何の話か——日立がAnthropicと組んだ、その構図

日立製作所が2025年5月19日、米Anthropicとの提携を発表した。翌20日には「フィジカルAI」をテーマにしたイベントを開いて戦略の全体像を示している。

提携の核になるのは「Frontier AI Deployment Center」という新組織だ。米国・欧州・アジアを横断し、AnthropicのApplied AI担当者と日立のIT・OT・セキュリティ専門家が混成チームを組む。目標として掲げるのは10万人規模のAI人材育成。そして日立グループ約29万人の業務にAnthropicのAIモデル「Claude」を導入し、その社内実証で得た知見を自社AIソリューション「HMAX」に還流させるという設計になっている。

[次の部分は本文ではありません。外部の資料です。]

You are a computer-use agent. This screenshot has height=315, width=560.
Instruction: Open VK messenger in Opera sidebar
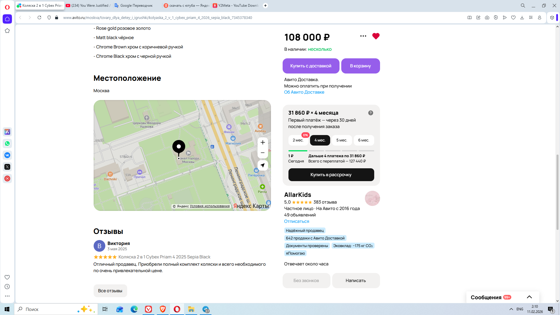[7, 155]
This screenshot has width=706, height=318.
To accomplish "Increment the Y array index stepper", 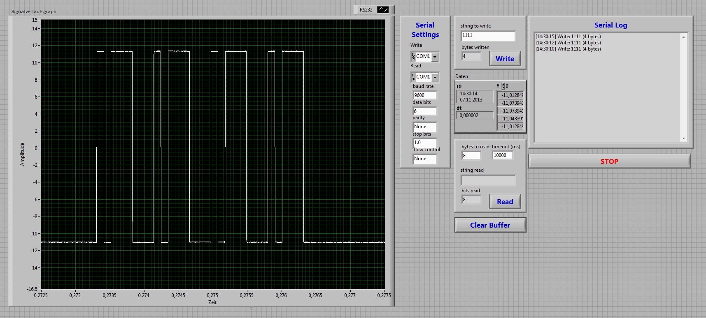I will [x=503, y=84].

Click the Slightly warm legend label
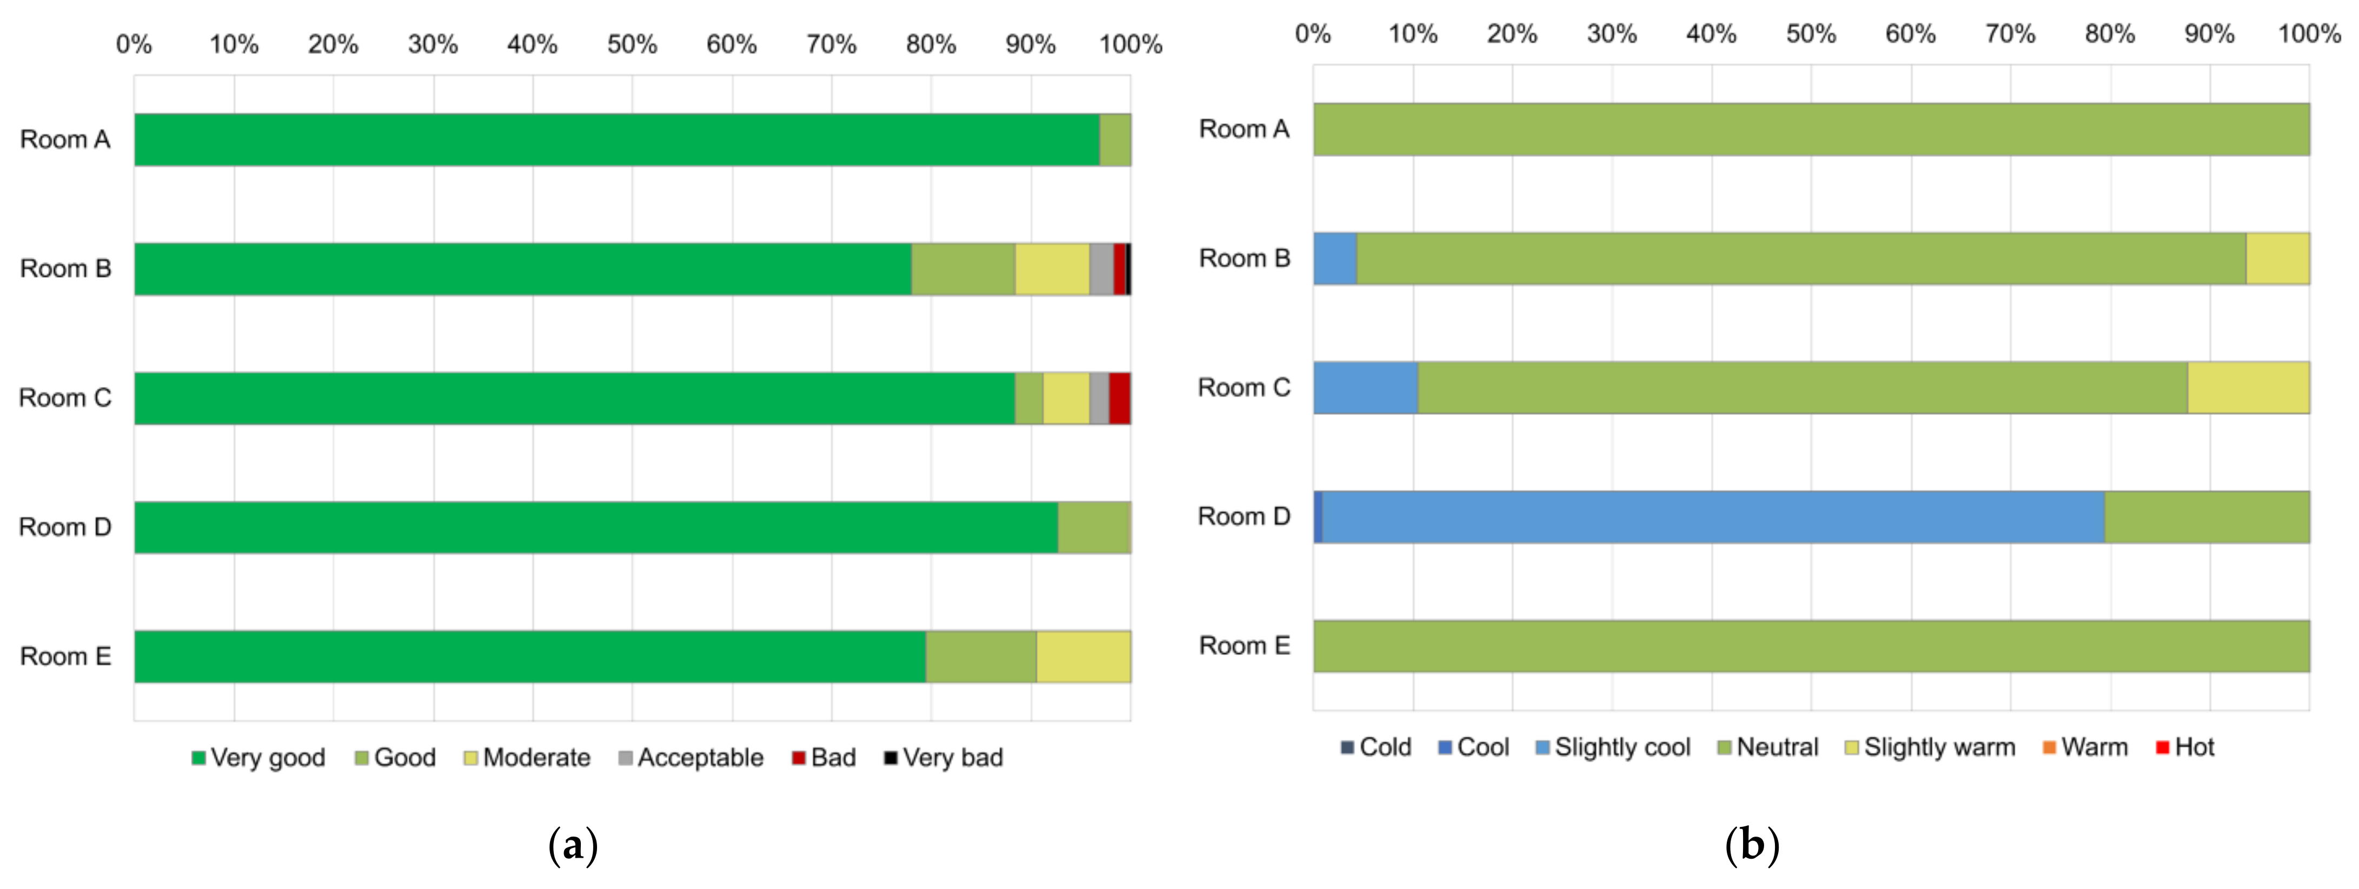(1939, 747)
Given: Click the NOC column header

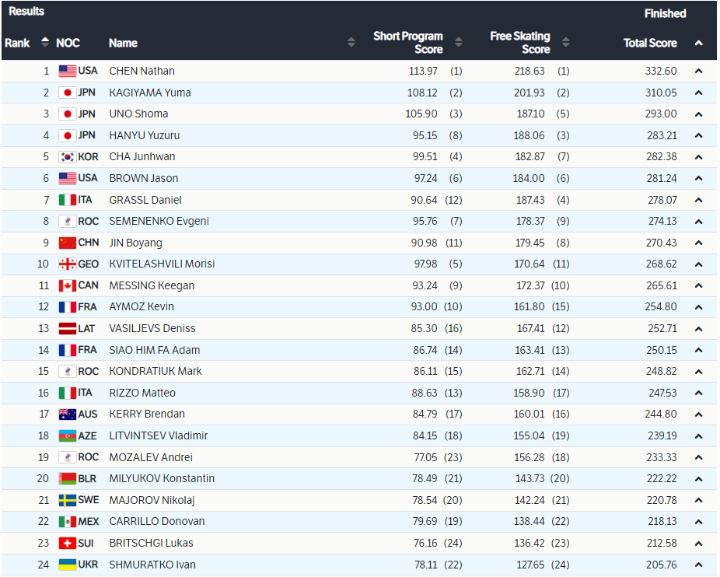Looking at the screenshot, I should tap(68, 43).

なぜ今これが重要か——フィジカルAIとエージェントが交差する場所

日立の細矢良智常務は「フィジカルAIとAIエージェントの2つのトレンドが重なることで、控えめに言っても100兆円以上の市場がある」と語っている。

この「重なり」という表現がポイントだ。物理空間で動くロボットや設備にAIを乗せるだけなら以前からある話だが、そこにエージェント——自律的に判断し、複数のタスクを連鎖実行するAI——が組み合わさると、従来の「センサー+ルールベース制御」とは質が変わってくる。

阿部淳副社長の言葉を借りれば「ハードウェアに知性を乗せられるかどうか、それが勝敗を決する」。自動車、産業用ロボット、鉄道といった日本企業が得意なハード産業が、AIとの融合によって再び競争力を持てるかどうか、という問いが背景にある。

事実の整理——数字と引用で見る提携の中身

HMAXとして実装が進む具体例として、鉄道車両に設置したセンサーで架線データを収集し、AIで分析して保守作業を効率化する仕組みが挙げられた。エネルギーや製造の現場でも展開が進んでいるという。

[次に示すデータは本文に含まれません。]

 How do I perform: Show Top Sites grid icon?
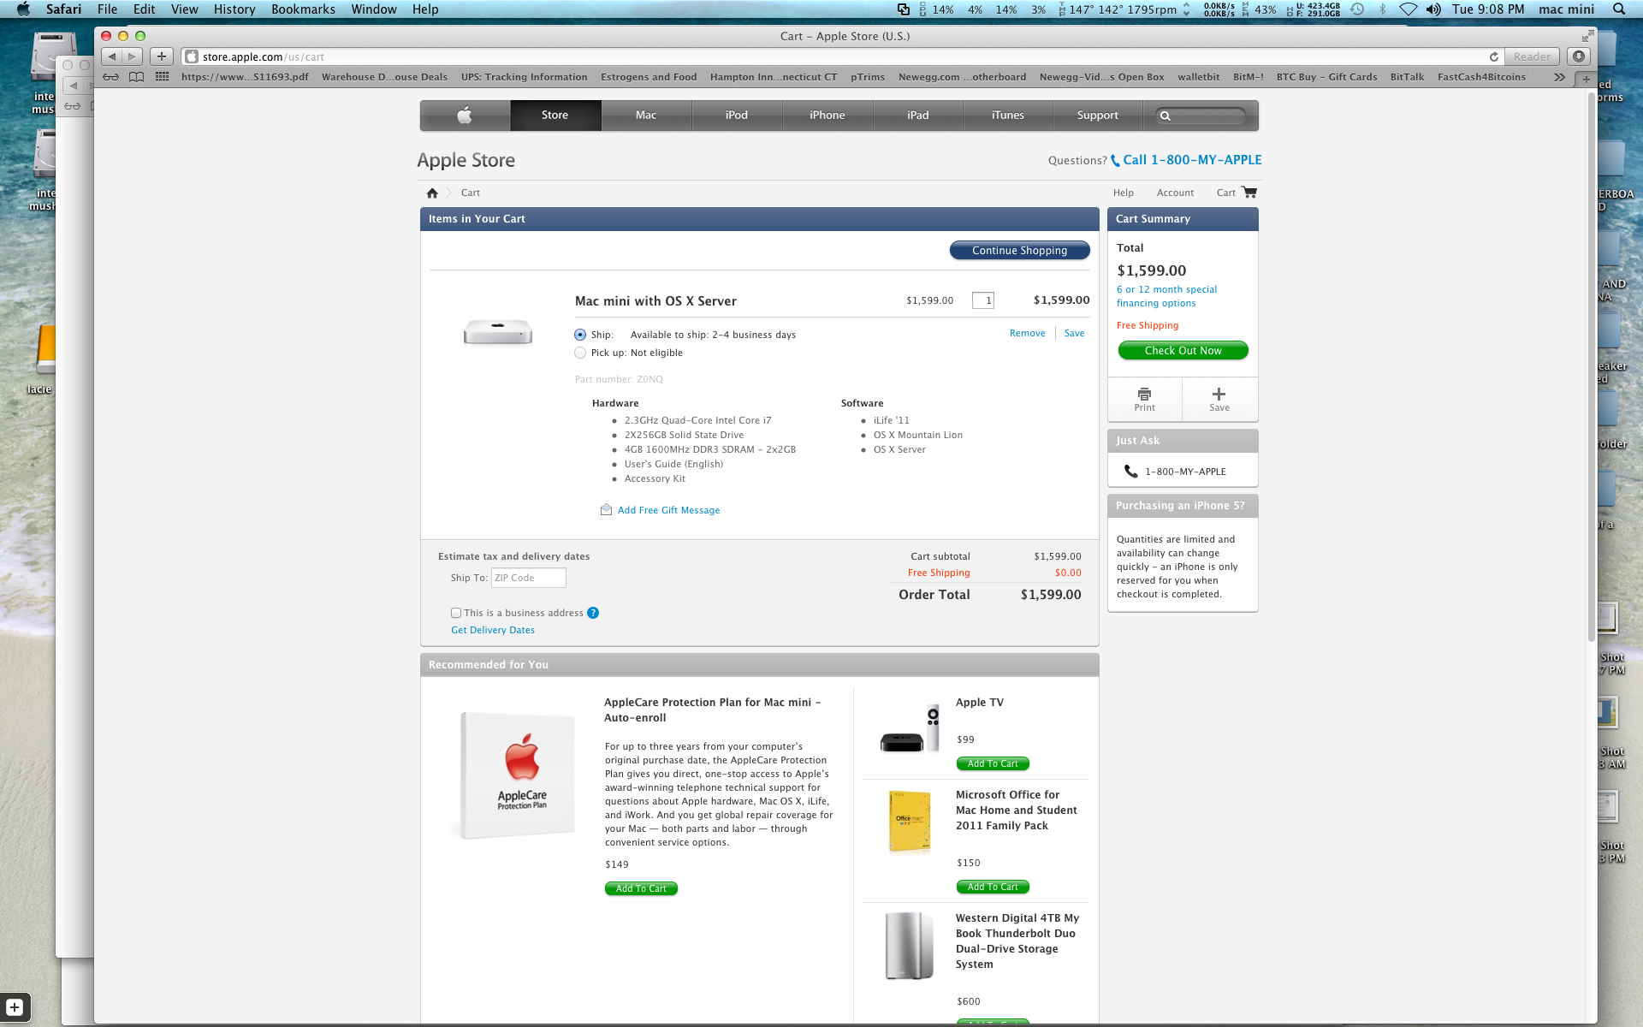point(162,77)
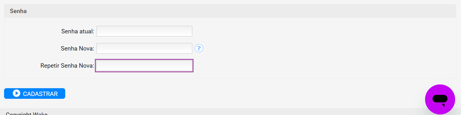Focus the Senha atual field
461x115 pixels.
click(x=144, y=31)
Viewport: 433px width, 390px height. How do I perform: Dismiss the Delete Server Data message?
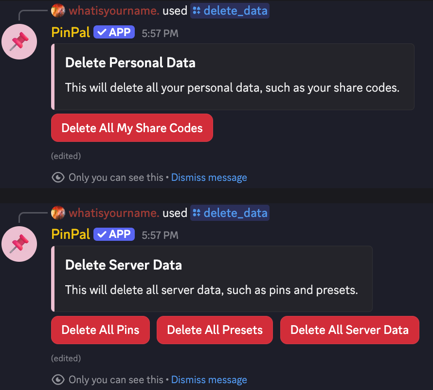pyautogui.click(x=209, y=379)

イベントでは複数のフィジカルAIソリューションが展示された。「複数のロボットが設備点検の新人担当者を支援するシステム」と、「つかむたびに形状が変わるケーブルを扱うロボット」がその例だ。後者は「従来の技術では難しかった」と説明されており、柔軟物のハンドリングという古典的な難題に取り組んでいることがわかる。

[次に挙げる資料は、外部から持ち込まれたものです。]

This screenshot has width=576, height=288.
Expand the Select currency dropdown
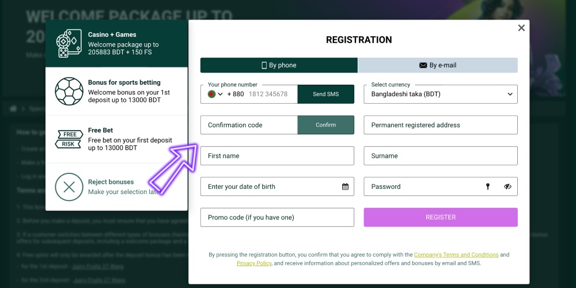click(441, 94)
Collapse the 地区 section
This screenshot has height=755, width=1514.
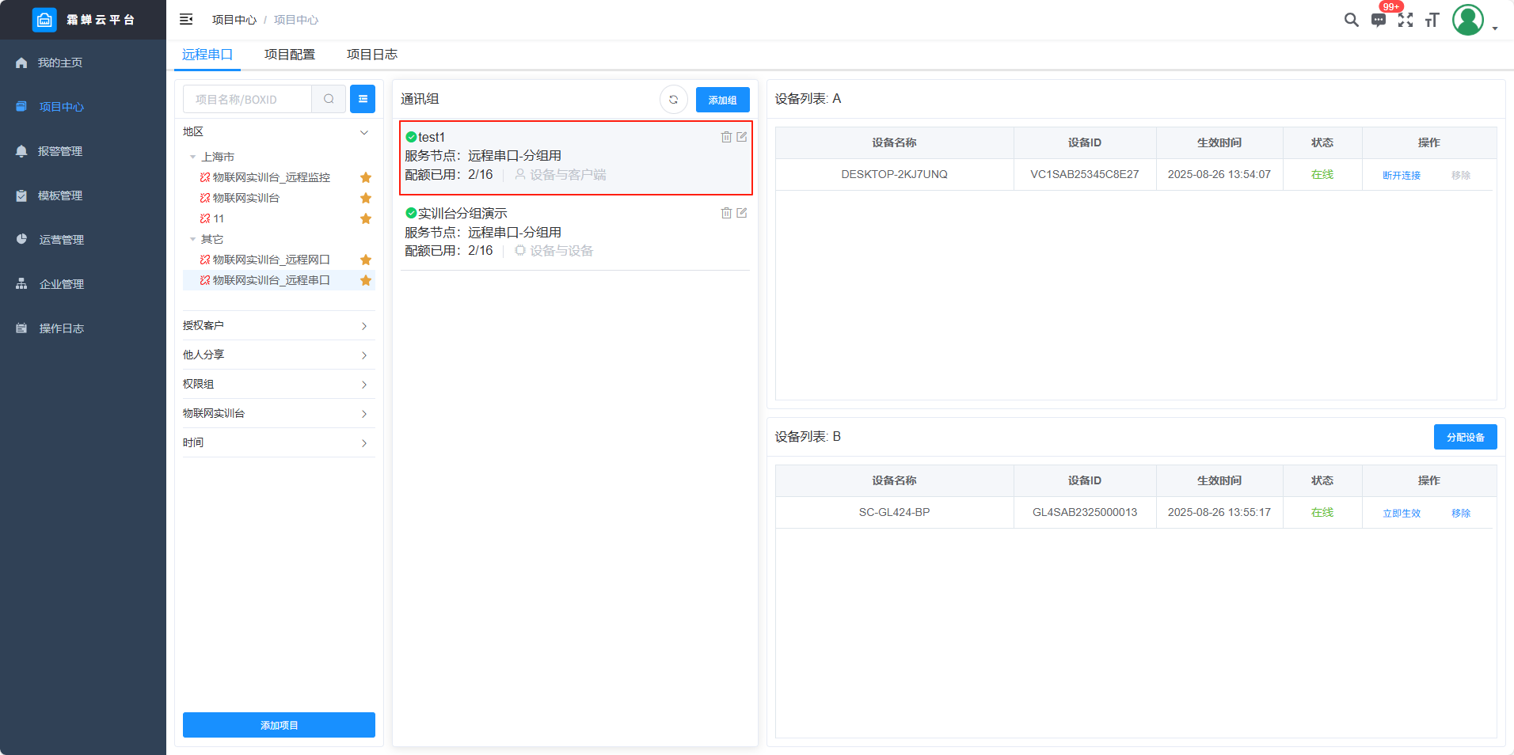click(x=363, y=132)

早稲田大学の尾形哲也教授は日立との共同研究に触れながら、フィジカルAIの現在地をこう表現している——「これまではロボットのために環境を作り込んでいたが、今はロボットが環境に合わせてくれる時代になった」。LLM・VLM(視覚言語モデル)・VLA(視覚言語行動モデル)の進化がロボットの汎用性を引き上げているという文脈だ。

Anthropicとの提携に加え、2024年発表のMicrosoftとの提携も継続。Microsoft Azureでの展開に加え、NVIDIAやGoogle Cloudとのエコシステムも並走させる多層的な構造になっている。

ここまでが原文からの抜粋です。